▶ **TRY IT**: Reproduce, with no changes, the line that contains "You are a computer-use agent." and all the lines that come after it in the records.

Stored data entries:
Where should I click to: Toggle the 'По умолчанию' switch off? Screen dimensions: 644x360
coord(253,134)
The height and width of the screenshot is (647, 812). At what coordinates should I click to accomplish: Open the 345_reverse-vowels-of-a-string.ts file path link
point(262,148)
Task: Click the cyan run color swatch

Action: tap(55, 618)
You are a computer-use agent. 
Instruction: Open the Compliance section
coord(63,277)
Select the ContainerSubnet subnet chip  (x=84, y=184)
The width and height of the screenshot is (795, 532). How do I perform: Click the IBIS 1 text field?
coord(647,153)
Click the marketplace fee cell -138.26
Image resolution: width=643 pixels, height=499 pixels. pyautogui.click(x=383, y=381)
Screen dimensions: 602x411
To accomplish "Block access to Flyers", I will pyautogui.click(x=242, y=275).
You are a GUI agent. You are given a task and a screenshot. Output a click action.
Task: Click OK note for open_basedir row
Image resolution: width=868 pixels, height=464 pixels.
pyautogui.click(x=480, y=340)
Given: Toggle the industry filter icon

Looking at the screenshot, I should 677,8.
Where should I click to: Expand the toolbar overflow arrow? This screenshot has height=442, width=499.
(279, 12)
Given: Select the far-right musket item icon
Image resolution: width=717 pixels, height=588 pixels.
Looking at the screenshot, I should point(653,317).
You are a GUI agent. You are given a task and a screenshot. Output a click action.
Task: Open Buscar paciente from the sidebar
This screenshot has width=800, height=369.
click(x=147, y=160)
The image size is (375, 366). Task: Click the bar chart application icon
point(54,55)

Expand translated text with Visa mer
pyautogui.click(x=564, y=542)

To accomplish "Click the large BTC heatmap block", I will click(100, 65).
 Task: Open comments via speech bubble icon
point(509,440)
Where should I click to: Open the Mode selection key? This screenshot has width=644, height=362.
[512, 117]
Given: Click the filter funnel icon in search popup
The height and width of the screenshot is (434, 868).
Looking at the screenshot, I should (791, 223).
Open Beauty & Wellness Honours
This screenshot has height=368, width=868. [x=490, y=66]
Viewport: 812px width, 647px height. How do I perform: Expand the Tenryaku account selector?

▶ **SOLUTION**:
You are a computer-use agent. 
Instruction: Open the Compliance section
coord(63,277)
Select the ContainerSubnet subnet chip  (x=84, y=184)
The width and height of the screenshot is (795, 532). How do I perform: Click the IBIS 1 text field?
coord(647,153)
Click the marketplace fee cell -138.26
Image resolution: width=643 pixels, height=499 pixels. pyautogui.click(x=383, y=381)
Screen dimensions: 602x411
To accomplish "Block access to Flyers", I will pyautogui.click(x=242, y=275).
You are a GUI agent. You are given a task and a screenshot. Output a click action.
Task: Click OK note for open_basedir row
Image resolution: width=868 pixels, height=464 pixels.
pyautogui.click(x=480, y=340)
Given: Toggle the industry filter icon

Looking at the screenshot, I should 677,8.
Where should I click to: Expand the toolbar overflow arrow? This screenshot has height=442, width=499.
(279, 12)
Given: Select the far-right musket item icon
Image resolution: width=717 pixels, height=588 pixels.
Looking at the screenshot, I should point(653,317).
You are a GUI agent. You are given a task and a screenshot. Output a click action.
Task: Open Buscar paciente from the sidebar
This screenshot has width=800, height=369.
click(x=147, y=160)
The image size is (375, 366). Task: Click the bar chart application icon
point(54,55)

Expand translated text with Visa mer
pyautogui.click(x=564, y=542)

To accomplish "Click the large BTC heatmap block", I will click(100, 65).
 Task: Open comments via speech bubble icon
point(509,440)
Where should I click to: Open the Mode selection key? This screenshot has width=644, height=362.
[512, 117]
Given: Click the filter funnel icon in search popup
The height and width of the screenshot is (434, 868).
Looking at the screenshot, I should (791, 223).
Open Beauty & Wellness Honours
This screenshot has height=368, width=868. [x=490, y=66]
Viewport: 812px width, 647px height. How do I perform: Expand the Tenryaku account selector?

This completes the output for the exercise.